From the webapp.WAR file:

webapp.WAR/WEB-INF/services/myapp.AAR

From the myapp.AAR:

myapp.AAR/applicationContext.xml

Upvotes: 2

Views: 17140

Answers (2)

Rukmani Vijayakumar
Rukmani Vijayakumar

Reputation: 41

You can edit a war as follow,

//You can loop through your war file using the following code
ZipFile warFile = new ZipFile( warFile );
for( Enumeration e = warFile.entries(); e.hasMoreElements(); ) 
{
    ZipEntry entry = (ZipEntry) e.nextElement();
    if( entry.getName().contains( yourXMLFile ) ) 
    {
        //read your xml file
        File fXmlFile = new File( entry );
        DocumentBuilderFactory dbFactory = DocumentBuilderFactory.newInstance();
        DocumentBuilder dBuilder = dbFactory.newDocumentBuilder();
        Document doc = dBuilder.parse(fXmlFile);


        /**Now write your xml file to another file and save it say, createXMLFile **/

        //Appending the newly created xml file and 
        //deleting the old one.
        Map<String, String> zip_properties = new HashMap<>(); 
        zip_properties.put("create", "false");
        zip_properties.put("encoding", "UTF-8");        

        URI uri = URI.create( "jar:" + warFile.toUri() );

        try( FileSystem zipfs = FileSystems.newFileSystem(uri, zip_properties) ) {

            Path yourXMLFile = zipfs.getPath( yourXMLFile );
            Path tempyourXMLFile = yourXMLFile;
            Files.delete( propertyFilePathInWar );

            //Path where the file to be added resides 
            Path addNewFile = Paths.get( createXMLFile );  

            //Append file to war File 
            Files.copy(addNewFile, tempyourXMLFile); 
            zipfs.close();  

        }
    }
}

Upvotes: 1

Ryan Stewart
Ryan Stewart

Reputation: 128779

You can't modify files contained in any ?AR file (WAR, JAR, EAR, AAR, ...). It's basically a zip archive, and the only way to modify it is to unzip it, make the changes, and zip it up again.
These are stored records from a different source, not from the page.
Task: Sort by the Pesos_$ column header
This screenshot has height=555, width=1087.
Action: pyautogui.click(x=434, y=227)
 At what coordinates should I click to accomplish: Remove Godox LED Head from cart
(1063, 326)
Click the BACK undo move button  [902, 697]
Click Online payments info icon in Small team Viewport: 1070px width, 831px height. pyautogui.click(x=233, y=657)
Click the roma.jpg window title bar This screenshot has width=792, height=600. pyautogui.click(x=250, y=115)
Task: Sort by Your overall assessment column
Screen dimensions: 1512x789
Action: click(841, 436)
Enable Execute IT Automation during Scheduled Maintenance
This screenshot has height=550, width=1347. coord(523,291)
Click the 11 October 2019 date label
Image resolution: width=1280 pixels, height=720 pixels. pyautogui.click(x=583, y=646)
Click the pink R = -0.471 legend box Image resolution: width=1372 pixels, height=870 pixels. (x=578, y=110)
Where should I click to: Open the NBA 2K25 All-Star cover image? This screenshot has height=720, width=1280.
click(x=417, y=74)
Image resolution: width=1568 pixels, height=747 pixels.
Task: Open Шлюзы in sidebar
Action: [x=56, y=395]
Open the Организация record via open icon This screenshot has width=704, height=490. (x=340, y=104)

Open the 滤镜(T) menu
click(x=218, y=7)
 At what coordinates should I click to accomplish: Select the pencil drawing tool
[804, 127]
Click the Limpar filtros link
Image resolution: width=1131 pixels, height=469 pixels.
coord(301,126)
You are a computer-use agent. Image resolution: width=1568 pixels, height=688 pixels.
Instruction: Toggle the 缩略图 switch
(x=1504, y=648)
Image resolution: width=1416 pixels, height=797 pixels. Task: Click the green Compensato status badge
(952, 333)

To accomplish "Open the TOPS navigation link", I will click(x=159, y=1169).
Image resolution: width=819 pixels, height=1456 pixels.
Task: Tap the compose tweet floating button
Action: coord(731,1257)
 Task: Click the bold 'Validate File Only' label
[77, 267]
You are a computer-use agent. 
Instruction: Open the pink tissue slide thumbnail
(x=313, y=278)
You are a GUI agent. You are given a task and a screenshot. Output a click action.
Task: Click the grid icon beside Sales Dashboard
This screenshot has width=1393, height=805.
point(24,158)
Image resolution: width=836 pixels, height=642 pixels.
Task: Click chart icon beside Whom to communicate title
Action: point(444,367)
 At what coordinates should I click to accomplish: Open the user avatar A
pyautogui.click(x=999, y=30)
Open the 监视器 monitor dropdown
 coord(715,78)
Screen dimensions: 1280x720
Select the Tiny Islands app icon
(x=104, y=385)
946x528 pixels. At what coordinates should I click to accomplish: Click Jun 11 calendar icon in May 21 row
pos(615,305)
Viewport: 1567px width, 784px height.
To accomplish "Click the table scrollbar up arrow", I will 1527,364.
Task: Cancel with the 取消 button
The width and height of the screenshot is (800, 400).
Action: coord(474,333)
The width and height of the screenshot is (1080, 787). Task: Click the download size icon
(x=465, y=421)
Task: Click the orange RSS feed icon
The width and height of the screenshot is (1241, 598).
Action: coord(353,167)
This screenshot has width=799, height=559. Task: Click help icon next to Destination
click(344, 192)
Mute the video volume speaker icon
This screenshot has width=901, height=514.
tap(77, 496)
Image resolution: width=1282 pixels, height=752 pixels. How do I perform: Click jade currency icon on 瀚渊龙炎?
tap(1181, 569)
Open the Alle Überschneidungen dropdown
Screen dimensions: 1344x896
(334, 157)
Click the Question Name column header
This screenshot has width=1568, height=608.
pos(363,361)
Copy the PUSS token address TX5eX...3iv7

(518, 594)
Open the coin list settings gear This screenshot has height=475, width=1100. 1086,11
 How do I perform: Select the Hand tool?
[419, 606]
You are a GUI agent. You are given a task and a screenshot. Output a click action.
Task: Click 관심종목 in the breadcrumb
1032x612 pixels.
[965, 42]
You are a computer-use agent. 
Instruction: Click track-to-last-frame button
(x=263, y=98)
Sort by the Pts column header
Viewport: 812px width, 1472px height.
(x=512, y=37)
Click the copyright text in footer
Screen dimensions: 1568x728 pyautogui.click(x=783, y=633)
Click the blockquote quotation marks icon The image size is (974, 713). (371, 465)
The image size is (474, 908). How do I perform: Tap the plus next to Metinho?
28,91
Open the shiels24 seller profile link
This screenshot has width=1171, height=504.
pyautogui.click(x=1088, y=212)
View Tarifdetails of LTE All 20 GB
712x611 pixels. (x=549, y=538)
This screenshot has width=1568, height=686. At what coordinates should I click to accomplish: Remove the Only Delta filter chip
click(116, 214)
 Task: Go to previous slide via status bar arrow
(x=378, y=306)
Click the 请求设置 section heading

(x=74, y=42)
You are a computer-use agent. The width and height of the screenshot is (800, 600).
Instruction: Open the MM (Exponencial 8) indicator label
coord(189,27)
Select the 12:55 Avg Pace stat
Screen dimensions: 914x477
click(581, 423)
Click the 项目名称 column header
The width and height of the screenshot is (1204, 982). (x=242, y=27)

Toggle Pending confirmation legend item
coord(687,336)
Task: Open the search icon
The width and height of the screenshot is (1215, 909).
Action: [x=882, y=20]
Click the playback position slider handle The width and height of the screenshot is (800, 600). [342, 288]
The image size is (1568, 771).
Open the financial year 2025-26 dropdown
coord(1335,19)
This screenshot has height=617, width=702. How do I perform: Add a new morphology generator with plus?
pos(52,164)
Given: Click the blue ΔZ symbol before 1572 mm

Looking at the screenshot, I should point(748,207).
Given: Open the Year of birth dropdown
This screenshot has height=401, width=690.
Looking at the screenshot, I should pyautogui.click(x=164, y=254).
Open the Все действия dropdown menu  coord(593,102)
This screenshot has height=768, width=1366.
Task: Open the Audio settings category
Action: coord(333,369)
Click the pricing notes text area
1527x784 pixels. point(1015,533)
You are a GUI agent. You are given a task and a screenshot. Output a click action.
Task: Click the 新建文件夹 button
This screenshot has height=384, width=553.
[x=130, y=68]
If you're trying to have a running application modify itself, then recognize that 1) many containers run from an exploded copy of an ?AR file for various reasons, and 2) it's unlikely to do you any good to modify files on the fly anyway unless you plan to restart the application after the change or write lots of code to monitor for changes and refresh your app in some way afterward. Either way, you're probably better off figuring out how to make your desired change programmatically than trying to rewrite a running application.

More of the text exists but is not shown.